Halmi begins his task of "Defining the Symbol" by
rejecting de Man's celebrated focus on allegory as the Romantic
trope par excellence. Not only, we are told, wasn't the formation
of the Romantic symbol crucially dependent (as de Man would have it) on
a corresponding denigration of allegory, but its universality made it
indistinguishable from allegory or any other literary trope. (Indeed,
Halmi argues, a number of the Romantics' theorizing on the topic
did not even entertain an allegory/symbol opposition [13].) Far from
being a mystified veil over the signifier/signified discontinuity (8),
the Romantic symbol was not even--and, in Halmi's view, was much
more than--a trope in the semiotic sense of a linguistic sign. Less a
systematic concept than a philosophical aspiration, it remained a hazy
notion whose many forms converged in the rather vague goal of
discovering human significance in the world.
Having argued that the Romantic symbol's universality
undermined its critical or semiotic function, Halmi posits that its
value for scholars lies instead in the realm of "intellectual
history, insofar as that discipline seeks to identify the social
functions of concepts in the contexts of their historical
formation" (18). His own genealogy of the Romantic quest for
meaning is guided by his stated assumption that "the principal
concern of [the Romantics'] symbolist theory was not in
identifying, still less in interpreting, actual symbols, but instead in
establishing an ideal of meaningfulness itself. Once it was determined
that symbols did not have to be instituted--that is, they did not have
to be recognized as symbols in order to function as such, or at least be
declared to do so--then the concept of the symbol could be used as the
theoretical justification of a disposition to discover meaning precisely
where it was not intuitively evident" (19).
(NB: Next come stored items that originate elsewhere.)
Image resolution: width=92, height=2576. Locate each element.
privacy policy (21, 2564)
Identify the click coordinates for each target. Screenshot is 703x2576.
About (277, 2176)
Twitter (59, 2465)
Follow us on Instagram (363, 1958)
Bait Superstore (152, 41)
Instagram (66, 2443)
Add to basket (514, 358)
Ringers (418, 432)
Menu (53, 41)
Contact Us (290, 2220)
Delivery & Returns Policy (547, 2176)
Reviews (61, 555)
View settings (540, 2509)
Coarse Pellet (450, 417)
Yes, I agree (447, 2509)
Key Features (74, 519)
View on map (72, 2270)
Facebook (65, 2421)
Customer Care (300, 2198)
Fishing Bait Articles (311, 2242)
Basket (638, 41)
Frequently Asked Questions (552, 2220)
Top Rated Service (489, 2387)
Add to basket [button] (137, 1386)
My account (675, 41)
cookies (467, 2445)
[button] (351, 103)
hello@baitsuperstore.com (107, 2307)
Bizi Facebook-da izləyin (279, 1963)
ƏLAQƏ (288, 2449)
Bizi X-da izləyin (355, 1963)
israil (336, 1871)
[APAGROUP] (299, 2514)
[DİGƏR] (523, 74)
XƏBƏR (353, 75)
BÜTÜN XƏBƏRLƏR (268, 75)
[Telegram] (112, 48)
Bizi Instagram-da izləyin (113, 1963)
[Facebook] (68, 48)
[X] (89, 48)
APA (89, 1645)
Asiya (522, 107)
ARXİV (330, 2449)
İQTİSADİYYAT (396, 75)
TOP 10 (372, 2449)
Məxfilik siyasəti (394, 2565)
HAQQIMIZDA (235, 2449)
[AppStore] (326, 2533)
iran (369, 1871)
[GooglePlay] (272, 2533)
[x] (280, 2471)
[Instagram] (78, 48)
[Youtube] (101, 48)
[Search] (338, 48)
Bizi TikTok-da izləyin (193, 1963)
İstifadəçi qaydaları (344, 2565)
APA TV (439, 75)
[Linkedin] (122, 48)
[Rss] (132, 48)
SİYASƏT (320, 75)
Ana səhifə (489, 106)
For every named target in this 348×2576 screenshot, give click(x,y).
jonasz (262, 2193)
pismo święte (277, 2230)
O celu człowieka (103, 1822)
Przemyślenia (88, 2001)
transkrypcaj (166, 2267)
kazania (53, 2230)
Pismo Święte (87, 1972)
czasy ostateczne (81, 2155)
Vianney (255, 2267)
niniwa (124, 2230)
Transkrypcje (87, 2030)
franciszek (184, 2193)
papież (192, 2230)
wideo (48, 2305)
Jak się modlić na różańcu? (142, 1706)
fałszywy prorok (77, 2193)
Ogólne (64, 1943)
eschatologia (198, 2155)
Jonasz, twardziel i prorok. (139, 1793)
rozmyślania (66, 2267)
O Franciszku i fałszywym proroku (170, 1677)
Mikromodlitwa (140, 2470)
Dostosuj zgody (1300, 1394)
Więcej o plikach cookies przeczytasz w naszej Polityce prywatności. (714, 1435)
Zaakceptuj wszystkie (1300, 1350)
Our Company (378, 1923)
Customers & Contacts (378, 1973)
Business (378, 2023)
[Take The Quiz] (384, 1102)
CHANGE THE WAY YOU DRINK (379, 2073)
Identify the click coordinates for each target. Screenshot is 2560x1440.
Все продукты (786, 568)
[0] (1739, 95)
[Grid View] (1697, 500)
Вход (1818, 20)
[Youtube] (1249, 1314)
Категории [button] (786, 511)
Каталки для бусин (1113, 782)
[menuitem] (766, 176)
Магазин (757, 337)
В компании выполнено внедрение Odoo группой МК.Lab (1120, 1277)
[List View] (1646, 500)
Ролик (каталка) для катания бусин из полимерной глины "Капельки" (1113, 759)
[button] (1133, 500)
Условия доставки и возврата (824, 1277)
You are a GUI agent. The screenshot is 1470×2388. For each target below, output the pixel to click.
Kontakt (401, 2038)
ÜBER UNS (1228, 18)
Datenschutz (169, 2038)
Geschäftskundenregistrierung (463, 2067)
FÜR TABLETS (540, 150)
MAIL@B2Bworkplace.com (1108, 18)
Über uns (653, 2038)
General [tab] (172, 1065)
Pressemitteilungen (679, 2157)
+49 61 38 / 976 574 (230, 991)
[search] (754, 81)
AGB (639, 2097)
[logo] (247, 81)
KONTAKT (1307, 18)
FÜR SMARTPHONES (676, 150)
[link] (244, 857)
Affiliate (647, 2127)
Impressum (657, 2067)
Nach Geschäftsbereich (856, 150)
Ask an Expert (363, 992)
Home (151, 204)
The Romantics' use of the symbol in their quest for
non-intuitive meaning is especially evident in Schelling's
Naturphilosophie. In this metadiscipline, the measurable sensory signs
uncovered by the natural sciences (mathematics, physics, chemistry) are
interpreted in light of "the categories through which life is
comprehended in its coherence" so as to reveal what Dilthey calls
their "significance" (22). In Wordsworth, such significance is
what lightens the heavy and weary weight of all this unintelligible
world, the rocks and stones among which Lucy rolls; in Novalis it is the
world of "'stones, trees, [and] animals which must speak in
order for man to ... recollect himself'" (24); in Shelley it
is the solid universe veiling the self-defining power unearthed by
genuine poetical insight. Designed to bridge the arenas of noumena and
phenomena, the Romantic symbol is a medium linking humanity to the
world.
Despite the attention given to Naturphilosophie, Halmi continues to
insist that his focus is not Romantic theories of the symbol, but the
motivating factors behind these theories. In keeping with his
genealogical approach, he wants to determine "what cultural
questions or needs motivated the formulation of symbolist theory, and
what cultural conditions (philosophical, scientific, political) affected
the forms that the theory assumed" (26). These cultural questions
and conditions are interrelated: questions about a transcendent
significance in the natural world are shown to be rooted in the
anti-religious and anti-rationalist conditions of the Enlightenment.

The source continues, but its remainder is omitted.